ロザリンドに指をさされたヴェールのフローラは、何も反応を見せない。
ロザリンドとランドルの表情が曇った。
三人はこの茶番劇のシナリオを作った時に、ロザリンドをより悪役と印象付けるべく、今まで静かに耐えていたフローラが、初めてここ最終舞台で
「これは真実です!私はロザリンド様に酷い嫌がらせを受けてました!」
と、告白をする台詞を考えていた。
それを口にしないフローラは、最早自分たちの知るフローラでは無いのかも知れない…。
「証拠もあるし、証人もたくさん居る!言い逃れは出来ない!
私は君の様な心の狭い女性を妻にする気は無い!!
いや君は最早、民の模範となるべき公爵令嬢としても相応しくない!!婚約は破棄する!そして君から貴族籍を剥奪、王族の私をも謀り、侮辱した不敬罪により、国外追放とする!!」
ハワードのロザリンドを断罪する声に、ホール内が大きくどよめく。
ロザリンドに集まる視線は刺すように鋭く冷たくなった。
「ハワード!お前は、何を勝手に言い出し……!!」
一瞬、カッとなった様に声を荒げそうになった国王の袖を王妃が制止するように引いた。そして小声で国王に囁く。
静観する事を約束したのでしょうと。
でないと何だかよく知らないけれど、チョークスリーパーをお見舞いすると言われましたでしょう?と。
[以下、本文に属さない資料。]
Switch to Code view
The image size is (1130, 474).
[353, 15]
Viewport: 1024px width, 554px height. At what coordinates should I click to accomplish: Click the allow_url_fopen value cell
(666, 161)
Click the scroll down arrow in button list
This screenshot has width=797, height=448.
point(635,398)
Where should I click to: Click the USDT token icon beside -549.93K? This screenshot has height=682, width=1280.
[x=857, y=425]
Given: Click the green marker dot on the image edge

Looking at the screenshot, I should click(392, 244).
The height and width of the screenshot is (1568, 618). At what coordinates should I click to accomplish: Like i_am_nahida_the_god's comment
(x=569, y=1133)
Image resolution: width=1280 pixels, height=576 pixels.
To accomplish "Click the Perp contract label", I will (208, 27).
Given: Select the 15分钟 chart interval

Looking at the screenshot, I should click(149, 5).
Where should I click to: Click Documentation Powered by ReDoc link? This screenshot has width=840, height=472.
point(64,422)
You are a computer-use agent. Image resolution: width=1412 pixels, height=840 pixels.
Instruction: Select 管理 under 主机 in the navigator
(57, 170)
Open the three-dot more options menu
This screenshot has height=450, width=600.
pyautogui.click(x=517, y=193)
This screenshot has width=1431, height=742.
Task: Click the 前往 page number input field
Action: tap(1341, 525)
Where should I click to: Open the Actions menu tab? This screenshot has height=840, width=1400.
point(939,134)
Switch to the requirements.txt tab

「……王太子である貴方が決めた事、決して軽い気持ちではないのでしょう?認めましょう。
……テイラー公爵令嬢……いえ、ロザリンド嬢。
貴女は本日24時をもって、平民となります。舞踏会が終わるまでは此処に居なさい。
明日1日猶予を与えます。明日の24時までには国を出なさい。」
国王に代わり王妃が椅子から立ち上がり、ハワードとロザリンドに声を掛けた。
ロザリンドは扇で口元を隠し、睨む様にハワードを見詰めている。
回りの者達は、それがロザリンドの高慢さゆえに、侮辱された悔しさからワナワナと震えてハワードを睨んでいるのだと、自業自得だと嘲笑した。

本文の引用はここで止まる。